[Materials provided]

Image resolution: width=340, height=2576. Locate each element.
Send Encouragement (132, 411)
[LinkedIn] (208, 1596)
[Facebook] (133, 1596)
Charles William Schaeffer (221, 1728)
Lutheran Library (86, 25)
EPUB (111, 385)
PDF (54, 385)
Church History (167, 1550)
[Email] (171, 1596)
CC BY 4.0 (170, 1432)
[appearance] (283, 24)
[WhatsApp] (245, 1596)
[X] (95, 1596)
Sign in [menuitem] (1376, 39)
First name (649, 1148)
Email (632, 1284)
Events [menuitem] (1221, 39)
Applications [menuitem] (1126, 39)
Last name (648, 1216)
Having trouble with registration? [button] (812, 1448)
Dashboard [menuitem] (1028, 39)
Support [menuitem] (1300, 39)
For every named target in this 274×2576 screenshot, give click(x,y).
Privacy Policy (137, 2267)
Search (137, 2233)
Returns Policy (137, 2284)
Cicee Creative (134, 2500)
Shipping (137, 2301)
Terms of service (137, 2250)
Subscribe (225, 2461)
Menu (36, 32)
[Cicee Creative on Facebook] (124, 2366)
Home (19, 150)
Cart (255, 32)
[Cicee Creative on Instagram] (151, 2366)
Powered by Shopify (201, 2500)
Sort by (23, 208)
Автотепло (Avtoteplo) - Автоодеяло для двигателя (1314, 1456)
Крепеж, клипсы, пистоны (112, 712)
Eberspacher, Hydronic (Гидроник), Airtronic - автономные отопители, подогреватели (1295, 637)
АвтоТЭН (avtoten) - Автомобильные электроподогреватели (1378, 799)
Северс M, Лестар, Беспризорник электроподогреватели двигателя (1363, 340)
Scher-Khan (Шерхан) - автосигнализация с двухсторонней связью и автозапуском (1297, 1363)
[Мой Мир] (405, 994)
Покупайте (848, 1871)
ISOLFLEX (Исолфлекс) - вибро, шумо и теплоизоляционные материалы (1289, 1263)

[Exercise objective] Check every line of the data, and copy the ones that contain "электроподогреватели".

[Result of this task]
АвтоТЭН (avtoten) - Автомобильные электроподогреватели (1378, 799)
Северс M, Лестар, Беспризорник электроподогреватели двигателя (1363, 340)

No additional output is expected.